Problem requirements:
Scan the records below for the line containing "Click the Posteingang taskbar button" and the line containing "Task: Select the pencil drawing tool". Copy both, plus every line between, exactly.

+ + +

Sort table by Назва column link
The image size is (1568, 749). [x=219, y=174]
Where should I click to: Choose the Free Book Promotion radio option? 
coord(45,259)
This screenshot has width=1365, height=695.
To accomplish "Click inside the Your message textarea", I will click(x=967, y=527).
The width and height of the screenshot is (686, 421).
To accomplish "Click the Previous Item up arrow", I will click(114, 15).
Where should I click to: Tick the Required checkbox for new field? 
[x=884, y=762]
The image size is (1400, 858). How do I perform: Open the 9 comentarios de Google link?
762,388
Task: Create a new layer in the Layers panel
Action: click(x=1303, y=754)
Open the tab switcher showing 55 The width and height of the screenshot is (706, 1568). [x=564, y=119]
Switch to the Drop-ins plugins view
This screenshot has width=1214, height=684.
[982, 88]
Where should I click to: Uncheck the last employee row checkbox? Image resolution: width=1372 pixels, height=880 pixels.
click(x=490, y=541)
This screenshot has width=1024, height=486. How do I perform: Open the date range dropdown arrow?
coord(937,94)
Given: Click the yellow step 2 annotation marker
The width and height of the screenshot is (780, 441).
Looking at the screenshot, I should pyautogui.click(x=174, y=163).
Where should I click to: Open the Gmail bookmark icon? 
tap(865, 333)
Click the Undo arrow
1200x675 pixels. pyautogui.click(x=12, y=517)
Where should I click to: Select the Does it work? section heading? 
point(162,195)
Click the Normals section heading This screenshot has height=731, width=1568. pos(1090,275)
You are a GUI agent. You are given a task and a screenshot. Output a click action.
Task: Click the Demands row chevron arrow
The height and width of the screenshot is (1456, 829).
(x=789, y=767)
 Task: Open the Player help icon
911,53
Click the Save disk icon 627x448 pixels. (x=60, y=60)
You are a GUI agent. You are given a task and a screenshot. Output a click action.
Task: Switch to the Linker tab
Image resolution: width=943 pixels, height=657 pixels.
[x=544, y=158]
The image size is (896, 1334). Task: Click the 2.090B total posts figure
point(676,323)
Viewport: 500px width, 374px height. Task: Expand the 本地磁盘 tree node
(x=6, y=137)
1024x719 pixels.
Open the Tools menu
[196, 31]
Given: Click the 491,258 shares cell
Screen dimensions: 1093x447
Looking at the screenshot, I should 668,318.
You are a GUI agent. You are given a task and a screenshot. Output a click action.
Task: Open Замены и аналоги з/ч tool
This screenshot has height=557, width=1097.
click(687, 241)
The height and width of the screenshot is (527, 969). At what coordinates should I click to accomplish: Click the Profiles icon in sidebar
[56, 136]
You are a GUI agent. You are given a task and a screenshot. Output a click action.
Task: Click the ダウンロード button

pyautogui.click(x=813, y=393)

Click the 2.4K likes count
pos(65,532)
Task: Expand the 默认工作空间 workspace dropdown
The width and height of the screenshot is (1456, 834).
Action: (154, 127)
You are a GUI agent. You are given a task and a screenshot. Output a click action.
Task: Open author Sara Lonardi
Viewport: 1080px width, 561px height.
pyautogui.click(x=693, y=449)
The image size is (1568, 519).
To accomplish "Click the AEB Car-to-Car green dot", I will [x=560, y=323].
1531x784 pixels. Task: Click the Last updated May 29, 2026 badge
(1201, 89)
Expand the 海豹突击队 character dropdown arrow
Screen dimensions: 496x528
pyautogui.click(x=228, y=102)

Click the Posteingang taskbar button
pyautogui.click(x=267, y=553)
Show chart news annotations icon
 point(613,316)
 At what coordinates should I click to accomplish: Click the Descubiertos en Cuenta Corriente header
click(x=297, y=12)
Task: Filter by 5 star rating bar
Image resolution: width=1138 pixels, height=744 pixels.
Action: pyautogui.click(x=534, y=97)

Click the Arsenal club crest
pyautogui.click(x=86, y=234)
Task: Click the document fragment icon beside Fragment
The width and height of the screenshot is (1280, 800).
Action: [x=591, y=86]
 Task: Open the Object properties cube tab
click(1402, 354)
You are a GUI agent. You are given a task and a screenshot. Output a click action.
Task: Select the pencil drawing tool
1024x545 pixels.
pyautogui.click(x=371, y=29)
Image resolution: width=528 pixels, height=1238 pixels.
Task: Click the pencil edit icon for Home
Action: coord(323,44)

+ + +

Result:
Click the Posteingang taskbar button
pyautogui.click(x=267, y=553)
Show chart news annotations icon
 point(613,316)
 At what coordinates should I click to accomplish: Click the Descubiertos en Cuenta Corriente header
click(x=297, y=12)
Task: Filter by 5 star rating bar
Image resolution: width=1138 pixels, height=744 pixels.
Action: pyautogui.click(x=534, y=97)

Click the Arsenal club crest
pyautogui.click(x=86, y=234)
Task: Click the document fragment icon beside Fragment
The width and height of the screenshot is (1280, 800).
Action: [x=591, y=86]
 Task: Open the Object properties cube tab
click(1402, 354)
You are a GUI agent. You are given a task and a screenshot. Output a click action.
Task: Select the pencil drawing tool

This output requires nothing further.